EXTRAIT ->
◇ ◇ ◇
Je fais donc appel à vos services  et connaissances pour trouver ce qui est le plus pratique!


N'hésitez pas à me laisser des idées, car je vais devenir fou!


Bonne fête de la musique et bon amusement ce soir!

Edit: je ne pense que me repondre de chercher sur le net soit productif car comme je l'ai dit, je retombe sur des sites remplis de pubs, des tonnes de solutions qui se disent toutes être géniales mais qui en fait renvoient des pubs, etc..)


----------



## Anonyme (2 Juillet 2009)

Je me permets un petit UP car pas de réponses, j'ai du mal à croire que je suis le seul à chercher ce genre de site ou appli.

Merci!


----------



## divoli (2 Juillet 2009)

C'est quoi le rapport avec l'iPod Touch ?


----------



## Anonyme (2 Juillet 2009)

divoli a dit:


> C'est quoi le rapport avec l'iPod Touch ?



Une appli pour mettre sur mon Ipod Touch pour envoyer des SMS...


----------



## divoli (2 Juillet 2009)
◇ ◇ ◇
DONNÉES FOURNIES ->
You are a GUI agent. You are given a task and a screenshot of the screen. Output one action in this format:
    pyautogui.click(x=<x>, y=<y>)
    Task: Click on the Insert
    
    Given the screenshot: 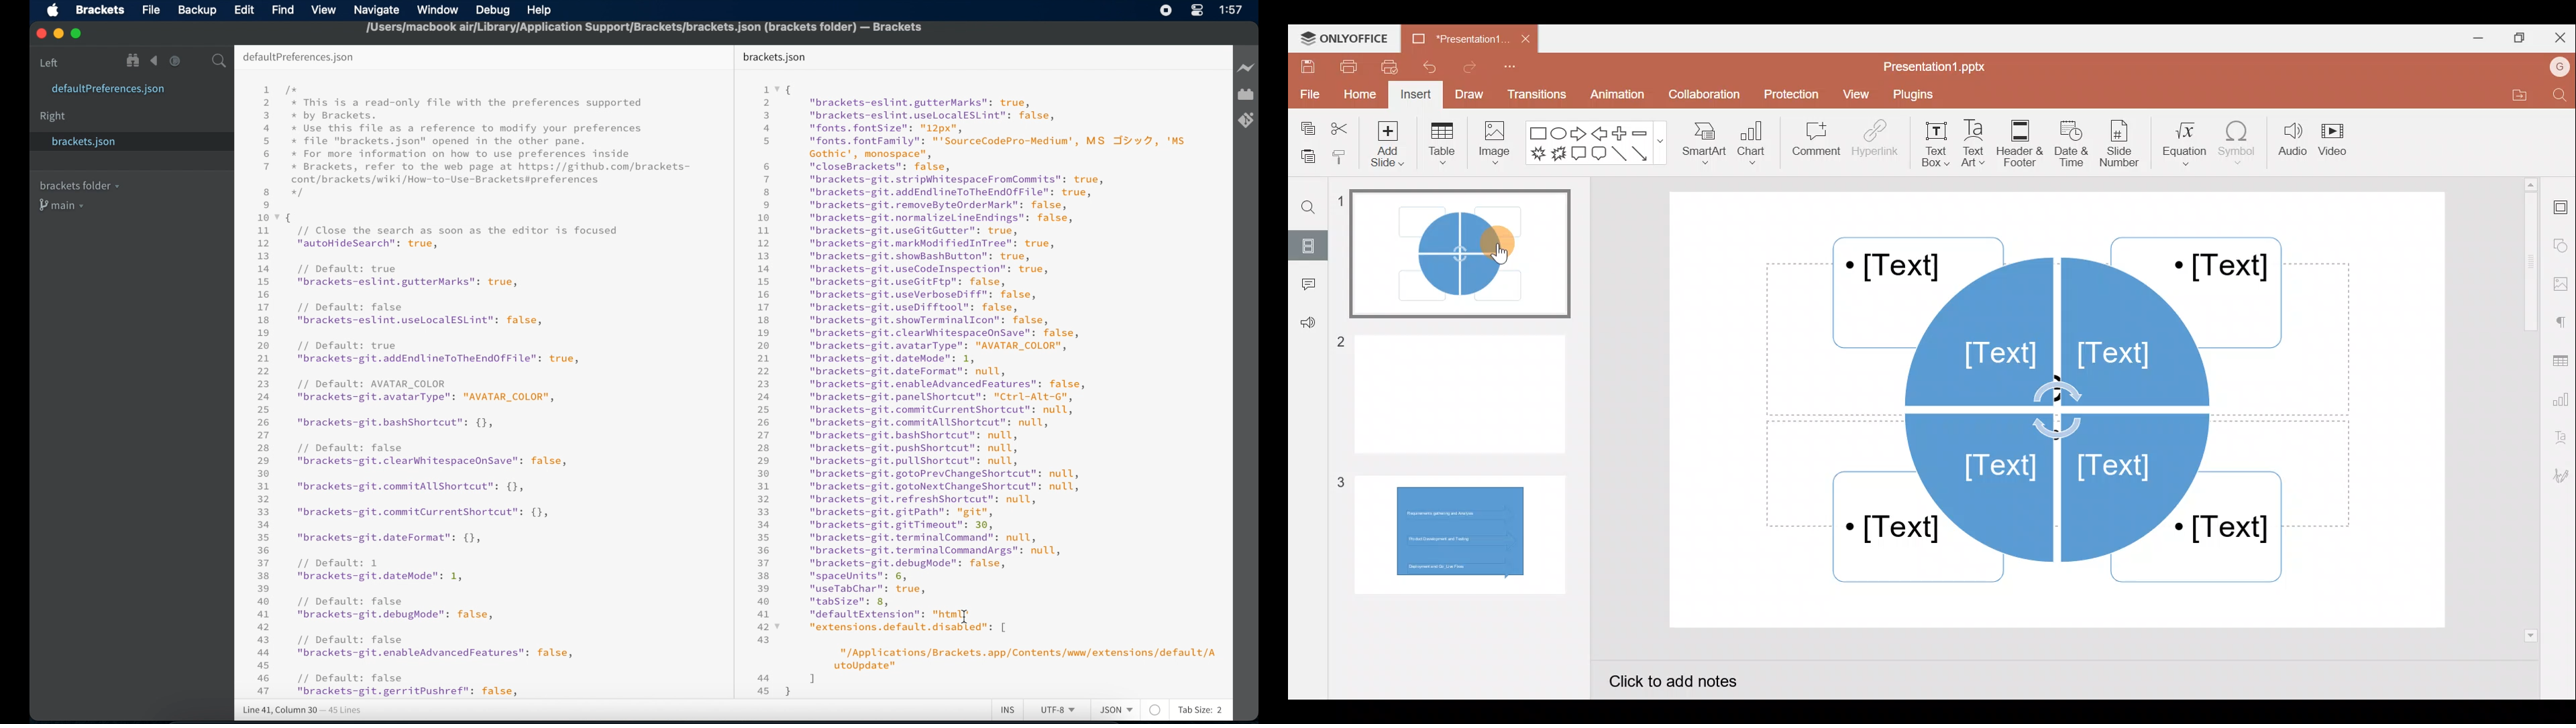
◇ ◇ ◇
ÉNONCÉ 1 -> D'après l'extrait, que doit permettre l'appli recherchée pour l'iPod Touch ?
ÉNONCÉ 2 -> Relevez dans l'extrait, sans rien y changer, le passage qui va de "Edit: je ne" à "site ou appli.".

RÉSULTAT 1 -> Elle doit permettre d'envoyer des SMS.

RÉSULTAT 2 ->
Edit: je ne pense que me repondre de chercher sur le net soit productif car comme je l'ai dit, je retombe sur des sites remplis de pubs, des tonnes de solutions qui se disent toutes être géniales mais qui en fait renvoient des pubs, etc..)


----------



## Anonyme (2 Juillet 2009)

Je me permets un petit UP car pas de réponses, j'ai du mal à croire que je suis le seul à chercher ce genre de site ou appli.